- WHAT THE TASK REQUIRES: Please say how many published non-interoperable variants of UTF-16 the email below names.

- SELECTION:
====================
- From: Chris Newman <Chris.Newman@Sun.COM>
- Date: Fri, 06 Dec 2002 13:13:41 -0800
- To: Marcin Hanclik <mhanclik@poczta.onet.pl>
- Cc: ietf-charsets@iana.org
begin quotation by Marcin Hanclik on 2002/11/25 21:09 +0100: > Your explanation means that you cannot send UTF-16 encoding, because it > cannot preserve CRLF. > You could not send any unicode characters (apart from UTF-8) in MIME > then!!! As Ned said, you can't send UTF-16 in the "text" top-level media type in MIME (with a notable exception for the HTTP variant of MIME), but you could use it in an "application/text" mediatype in SMTP and MIME. On the flip side, why would you want to? UTF-16 is a terrible encoding for interoperability. There are 3 published non-interoperable variants of UTF-16 (big-endian, little-endian, BOM/switch-endian) and only one of the variants can be auto-detected with any chance of success (and none of them can be auto-detected as well as UTF-8). It's not a fixed-width encoding, so you don't get the fixed-width benefits that UCS-4 would provide (unless you ignore a slew of plane-1 characters) and it doesn't have any of the useful characteristics of UTF-8 (nearly complete compatibility with code written to operate on 8-bit character strings). So this raises the question: why would any sensible protocol designer ever what to transport UTF-16 over the wire? There may be a few rare corner cases where it makes sense, but in general UTF-8 is superior in almost all instances. I suspect the only reason we see UTF-16 on the wire is because some programmers are too lazy to convert from an internal variant of UTF-16 to interoperable UTF-8 on the wire, and haven't thought through the bad consequences of their laziness. See RFC 2277 -- the IETF has a clear policy recommending UTF-8 with good reason. - Chris
Received on Friday, 6 December 2002 16:18:46 UTC
====================
- DATASET CONTENT:
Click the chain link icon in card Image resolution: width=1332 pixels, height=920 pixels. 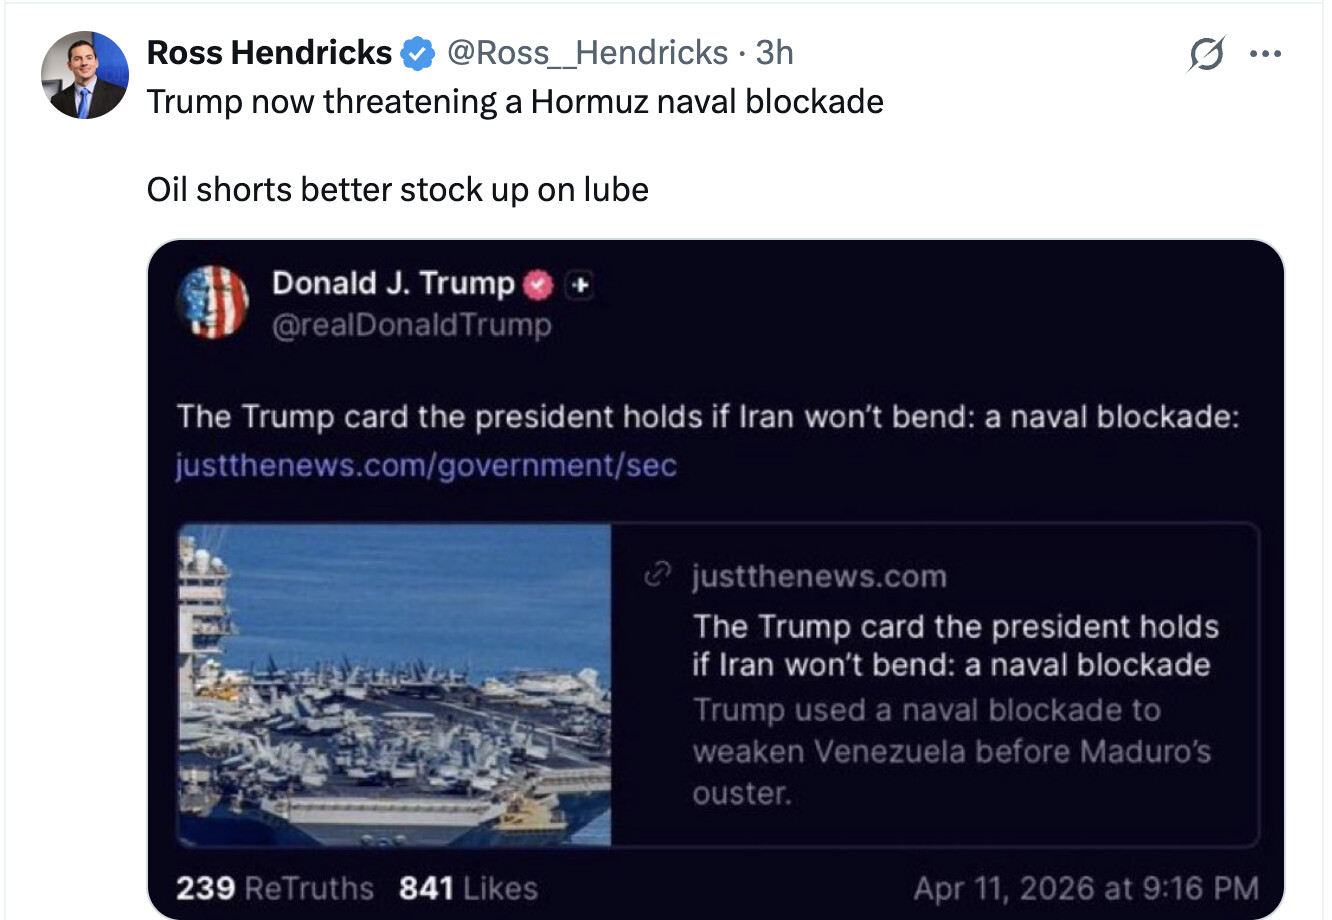coord(657,575)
====================
- IN RESPONSE: Three: big-endian, little-endian, and BOM/switch-endian.